What you will do: Extract each line of the data and write it out again exactly.

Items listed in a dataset
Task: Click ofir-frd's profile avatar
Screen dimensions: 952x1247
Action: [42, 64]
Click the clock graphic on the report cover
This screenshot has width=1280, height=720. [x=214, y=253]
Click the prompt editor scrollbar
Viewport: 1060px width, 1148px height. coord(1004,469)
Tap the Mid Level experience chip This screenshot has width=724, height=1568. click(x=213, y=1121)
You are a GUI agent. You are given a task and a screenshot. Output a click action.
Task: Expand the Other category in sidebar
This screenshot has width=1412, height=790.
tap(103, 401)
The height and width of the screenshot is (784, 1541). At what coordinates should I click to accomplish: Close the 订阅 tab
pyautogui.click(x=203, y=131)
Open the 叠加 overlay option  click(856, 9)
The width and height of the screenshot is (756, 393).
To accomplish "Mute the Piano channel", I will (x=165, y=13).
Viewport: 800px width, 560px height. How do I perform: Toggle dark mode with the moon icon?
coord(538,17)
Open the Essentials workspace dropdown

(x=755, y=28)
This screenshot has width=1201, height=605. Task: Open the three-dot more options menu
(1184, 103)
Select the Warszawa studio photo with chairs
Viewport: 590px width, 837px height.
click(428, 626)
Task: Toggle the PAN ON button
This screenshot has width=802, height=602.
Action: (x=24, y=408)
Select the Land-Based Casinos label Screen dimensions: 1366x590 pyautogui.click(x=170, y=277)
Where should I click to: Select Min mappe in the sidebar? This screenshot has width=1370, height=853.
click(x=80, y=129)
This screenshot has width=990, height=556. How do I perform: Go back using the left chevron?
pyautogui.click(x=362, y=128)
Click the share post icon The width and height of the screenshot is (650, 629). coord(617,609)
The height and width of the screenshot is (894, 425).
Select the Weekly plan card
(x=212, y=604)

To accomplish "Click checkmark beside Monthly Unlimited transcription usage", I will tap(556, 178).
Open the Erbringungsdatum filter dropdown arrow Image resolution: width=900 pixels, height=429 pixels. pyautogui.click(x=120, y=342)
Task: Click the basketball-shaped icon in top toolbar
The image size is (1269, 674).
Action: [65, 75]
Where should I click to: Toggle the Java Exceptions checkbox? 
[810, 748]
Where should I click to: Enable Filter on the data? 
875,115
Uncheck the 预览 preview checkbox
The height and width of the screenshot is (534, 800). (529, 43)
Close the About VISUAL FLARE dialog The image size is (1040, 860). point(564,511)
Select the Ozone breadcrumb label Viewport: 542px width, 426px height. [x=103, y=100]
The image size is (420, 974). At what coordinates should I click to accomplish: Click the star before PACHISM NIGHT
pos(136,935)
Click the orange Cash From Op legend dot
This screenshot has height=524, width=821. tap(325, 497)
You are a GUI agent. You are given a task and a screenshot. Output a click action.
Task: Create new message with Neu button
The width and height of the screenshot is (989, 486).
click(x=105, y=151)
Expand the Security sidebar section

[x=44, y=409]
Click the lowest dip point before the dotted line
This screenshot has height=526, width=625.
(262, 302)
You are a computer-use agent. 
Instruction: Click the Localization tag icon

Exercise solution:
Task: Click ofir-frd's profile avatar
Screen dimensions: 952x1247
Action: [42, 64]
Click the clock graphic on the report cover
This screenshot has width=1280, height=720. [x=214, y=253]
Click the prompt editor scrollbar
Viewport: 1060px width, 1148px height. coord(1004,469)
Tap the Mid Level experience chip This screenshot has width=724, height=1568. click(x=213, y=1121)
You are a GUI agent. You are given a task and a screenshot. Output a click action.
Task: Expand the Other category in sidebar
This screenshot has width=1412, height=790.
tap(103, 401)
The height and width of the screenshot is (784, 1541). At what coordinates should I click to accomplish: Close the 订阅 tab
pyautogui.click(x=203, y=131)
Open the 叠加 overlay option  click(856, 9)
The width and height of the screenshot is (756, 393).
To accomplish "Mute the Piano channel", I will (x=165, y=13).
Viewport: 800px width, 560px height. How do I perform: Toggle dark mode with the moon icon?
coord(538,17)
Open the Essentials workspace dropdown

(x=755, y=28)
This screenshot has width=1201, height=605. Task: Open the three-dot more options menu
(1184, 103)
Select the Warszawa studio photo with chairs
Viewport: 590px width, 837px height.
click(428, 626)
Task: Toggle the PAN ON button
This screenshot has width=802, height=602.
Action: (x=24, y=408)
Select the Land-Based Casinos label Screen dimensions: 1366x590 pyautogui.click(x=170, y=277)
Where should I click to: Select Min mappe in the sidebar? This screenshot has width=1370, height=853.
click(x=80, y=129)
This screenshot has width=990, height=556. How do I perform: Go back using the left chevron?
pyautogui.click(x=362, y=128)
Click the share post icon The width and height of the screenshot is (650, 629). coord(617,609)
The height and width of the screenshot is (894, 425).
Select the Weekly plan card
(x=212, y=604)

To accomplish "Click checkmark beside Monthly Unlimited transcription usage", I will tap(556, 178).
Open the Erbringungsdatum filter dropdown arrow Image resolution: width=900 pixels, height=429 pixels. pyautogui.click(x=120, y=342)
Task: Click the basketball-shaped icon in top toolbar
The image size is (1269, 674).
Action: [65, 75]
Where should I click to: Toggle the Java Exceptions checkbox? 
[810, 748]
Where should I click to: Enable Filter on the data? 
875,115
Uncheck the 预览 preview checkbox
The height and width of the screenshot is (534, 800). (529, 43)
Close the About VISUAL FLARE dialog The image size is (1040, 860). point(564,511)
Select the Ozone breadcrumb label Viewport: 542px width, 426px height. [x=103, y=100]
The image size is (420, 974). At what coordinates should I click to accomplish: Click the star before PACHISM NIGHT
pos(136,935)
Click the orange Cash From Op legend dot
This screenshot has height=524, width=821. tap(325, 497)
You are a GUI agent. You are given a task and a screenshot. Output a click action.
Task: Create new message with Neu button
The width and height of the screenshot is (989, 486).
click(x=105, y=151)
Expand the Security sidebar section

[x=44, y=409]
Click the lowest dip point before the dotted line
This screenshot has height=526, width=625.
(262, 302)
You are a computer-use agent. 
Instruction: Click the Localization tag icon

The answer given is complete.